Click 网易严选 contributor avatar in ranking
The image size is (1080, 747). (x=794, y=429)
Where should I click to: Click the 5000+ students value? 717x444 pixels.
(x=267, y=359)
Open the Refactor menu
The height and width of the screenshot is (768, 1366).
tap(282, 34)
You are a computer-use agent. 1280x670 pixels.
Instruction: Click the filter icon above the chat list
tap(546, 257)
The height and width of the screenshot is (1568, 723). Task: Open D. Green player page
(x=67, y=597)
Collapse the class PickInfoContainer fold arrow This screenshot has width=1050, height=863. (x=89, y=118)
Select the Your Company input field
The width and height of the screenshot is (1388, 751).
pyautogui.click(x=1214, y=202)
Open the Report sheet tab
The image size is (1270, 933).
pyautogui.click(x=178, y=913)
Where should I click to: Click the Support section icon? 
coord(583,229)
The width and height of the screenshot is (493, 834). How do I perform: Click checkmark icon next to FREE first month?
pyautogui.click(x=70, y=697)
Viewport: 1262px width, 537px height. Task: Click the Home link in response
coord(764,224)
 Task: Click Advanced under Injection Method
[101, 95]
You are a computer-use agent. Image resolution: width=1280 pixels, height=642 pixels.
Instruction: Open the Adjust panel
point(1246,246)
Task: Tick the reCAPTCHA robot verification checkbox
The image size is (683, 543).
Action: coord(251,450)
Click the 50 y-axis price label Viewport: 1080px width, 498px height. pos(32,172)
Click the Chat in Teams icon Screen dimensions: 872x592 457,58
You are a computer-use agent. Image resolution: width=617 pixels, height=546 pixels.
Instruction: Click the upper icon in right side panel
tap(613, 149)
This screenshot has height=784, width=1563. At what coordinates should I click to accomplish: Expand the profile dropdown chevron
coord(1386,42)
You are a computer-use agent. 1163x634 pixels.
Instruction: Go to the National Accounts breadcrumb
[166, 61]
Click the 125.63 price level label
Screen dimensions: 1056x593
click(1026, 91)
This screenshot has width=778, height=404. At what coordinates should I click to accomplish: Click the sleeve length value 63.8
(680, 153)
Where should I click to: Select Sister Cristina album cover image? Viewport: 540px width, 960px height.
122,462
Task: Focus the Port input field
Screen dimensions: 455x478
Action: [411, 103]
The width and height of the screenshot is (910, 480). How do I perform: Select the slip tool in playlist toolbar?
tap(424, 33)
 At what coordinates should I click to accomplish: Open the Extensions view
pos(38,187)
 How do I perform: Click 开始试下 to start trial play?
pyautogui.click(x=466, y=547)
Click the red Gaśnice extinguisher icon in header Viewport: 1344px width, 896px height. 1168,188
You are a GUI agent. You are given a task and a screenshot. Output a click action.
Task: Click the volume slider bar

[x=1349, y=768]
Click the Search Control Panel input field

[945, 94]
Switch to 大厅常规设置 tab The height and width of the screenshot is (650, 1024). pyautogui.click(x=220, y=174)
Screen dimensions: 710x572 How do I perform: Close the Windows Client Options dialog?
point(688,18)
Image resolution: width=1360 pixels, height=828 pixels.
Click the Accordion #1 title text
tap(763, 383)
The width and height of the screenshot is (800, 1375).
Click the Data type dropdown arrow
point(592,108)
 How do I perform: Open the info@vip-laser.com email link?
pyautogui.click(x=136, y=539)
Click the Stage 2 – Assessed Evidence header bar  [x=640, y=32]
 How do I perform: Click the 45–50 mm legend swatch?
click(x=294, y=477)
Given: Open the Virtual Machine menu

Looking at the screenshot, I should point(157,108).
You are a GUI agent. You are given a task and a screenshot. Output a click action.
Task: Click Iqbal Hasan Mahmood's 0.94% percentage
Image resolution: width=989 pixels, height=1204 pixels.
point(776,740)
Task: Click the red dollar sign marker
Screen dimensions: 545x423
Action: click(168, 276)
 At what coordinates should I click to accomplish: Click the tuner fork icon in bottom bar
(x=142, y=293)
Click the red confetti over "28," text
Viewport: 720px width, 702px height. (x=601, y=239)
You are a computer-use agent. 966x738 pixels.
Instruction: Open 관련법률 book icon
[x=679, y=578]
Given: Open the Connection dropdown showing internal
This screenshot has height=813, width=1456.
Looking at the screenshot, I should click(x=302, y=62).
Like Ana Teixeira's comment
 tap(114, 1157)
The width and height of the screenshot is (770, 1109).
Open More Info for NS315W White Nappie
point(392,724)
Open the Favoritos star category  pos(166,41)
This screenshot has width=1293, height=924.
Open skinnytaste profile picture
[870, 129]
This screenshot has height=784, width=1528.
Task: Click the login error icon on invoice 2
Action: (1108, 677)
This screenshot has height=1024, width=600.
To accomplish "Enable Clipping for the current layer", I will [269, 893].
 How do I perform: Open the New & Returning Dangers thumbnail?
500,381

# # # # #

→ Work item: All of the data above needs to be written out again, exactly.

→ Response to this task:
Click 网易严选 contributor avatar in ranking
The image size is (1080, 747). (x=794, y=429)
Where should I click to: Click the 5000+ students value? 717x444 pixels.
(x=267, y=359)
Open the Refactor menu
The height and width of the screenshot is (768, 1366).
tap(282, 34)
You are a computer-use agent. 1280x670 pixels.
Instruction: Click the filter icon above the chat list
tap(546, 257)
The height and width of the screenshot is (1568, 723). Task: Open D. Green player page
(x=67, y=597)
Collapse the class PickInfoContainer fold arrow This screenshot has width=1050, height=863. (x=89, y=118)
Select the Your Company input field
The width and height of the screenshot is (1388, 751).
pyautogui.click(x=1214, y=202)
Open the Report sheet tab
The image size is (1270, 933).
pyautogui.click(x=178, y=913)
Where should I click to: Click the Support section icon? 
coord(583,229)
The width and height of the screenshot is (493, 834). How do I perform: Click checkmark icon next to FREE first month?
pyautogui.click(x=70, y=697)
Viewport: 1262px width, 537px height. Task: Click the Home link in response
coord(764,224)
 Task: Click Advanced under Injection Method
[101, 95]
You are a computer-use agent. Image resolution: width=1280 pixels, height=642 pixels.
Instruction: Open the Adjust panel
point(1246,246)
Task: Tick the reCAPTCHA robot verification checkbox
The image size is (683, 543).
Action: coord(251,450)
Click the 50 y-axis price label Viewport: 1080px width, 498px height. pos(32,172)
Click the Chat in Teams icon Screen dimensions: 872x592 457,58
You are a computer-use agent. Image resolution: width=617 pixels, height=546 pixels.
Instruction: Click the upper icon in right side panel
tap(613, 149)
This screenshot has height=784, width=1563. At what coordinates should I click to accomplish: Expand the profile dropdown chevron
coord(1386,42)
You are a computer-use agent. 1163x634 pixels.
Instruction: Go to the National Accounts breadcrumb
[166, 61]
Click the 125.63 price level label
Screen dimensions: 1056x593
click(1026, 91)
This screenshot has width=778, height=404. At what coordinates should I click to accomplish: Click the sleeve length value 63.8
(680, 153)
Where should I click to: Select Sister Cristina album cover image? Viewport: 540px width, 960px height.
122,462
Task: Focus the Port input field
Screen dimensions: 455x478
Action: [411, 103]
The width and height of the screenshot is (910, 480). How do I perform: Select the slip tool in playlist toolbar?
tap(424, 33)
 At what coordinates should I click to accomplish: Open the Extensions view
pos(38,187)
 How do I perform: Click 开始试下 to start trial play?
pyautogui.click(x=466, y=547)
Click the red Gaśnice extinguisher icon in header Viewport: 1344px width, 896px height. 1168,188
You are a GUI agent. You are given a task and a screenshot. Output a click action.
Task: Click the volume slider bar

[x=1349, y=768]
Click the Search Control Panel input field

[945, 94]
Switch to 大厅常规设置 tab The height and width of the screenshot is (650, 1024). pyautogui.click(x=220, y=174)
Screen dimensions: 710x572 How do I perform: Close the Windows Client Options dialog?
point(688,18)
Image resolution: width=1360 pixels, height=828 pixels.
Click the Accordion #1 title text
tap(763, 383)
The width and height of the screenshot is (800, 1375).
Click the Data type dropdown arrow
point(592,108)
 How do I perform: Open the info@vip-laser.com email link?
pyautogui.click(x=136, y=539)
Click the Stage 2 – Assessed Evidence header bar  [x=640, y=32]
 How do I perform: Click the 45–50 mm legend swatch?
click(x=294, y=477)
Given: Open the Virtual Machine menu

Looking at the screenshot, I should point(157,108).
You are a GUI agent. You are given a task and a screenshot. Output a click action.
Task: Click Iqbal Hasan Mahmood's 0.94% percentage
Image resolution: width=989 pixels, height=1204 pixels.
point(776,740)
Task: Click the red dollar sign marker
Screen dimensions: 545x423
Action: click(168, 276)
 At what coordinates should I click to accomplish: Click the tuner fork icon in bottom bar
(x=142, y=293)
Click the red confetti over "28," text
Viewport: 720px width, 702px height. (x=601, y=239)
You are a computer-use agent. 966x738 pixels.
Instruction: Open 관련법률 book icon
[x=679, y=578]
Given: Open the Connection dropdown showing internal
This screenshot has height=813, width=1456.
Looking at the screenshot, I should click(x=302, y=62).
Like Ana Teixeira's comment
 tap(114, 1157)
The width and height of the screenshot is (770, 1109).
Open More Info for NS315W White Nappie
point(392,724)
Open the Favoritos star category  pos(166,41)
This screenshot has width=1293, height=924.
Open skinnytaste profile picture
[870, 129]
This screenshot has height=784, width=1528.
Task: Click the login error icon on invoice 2
Action: (1108, 677)
This screenshot has height=1024, width=600.
To accomplish "Enable Clipping for the current layer", I will [269, 893].
 How do I perform: Open the New & Returning Dangers thumbnail?
500,381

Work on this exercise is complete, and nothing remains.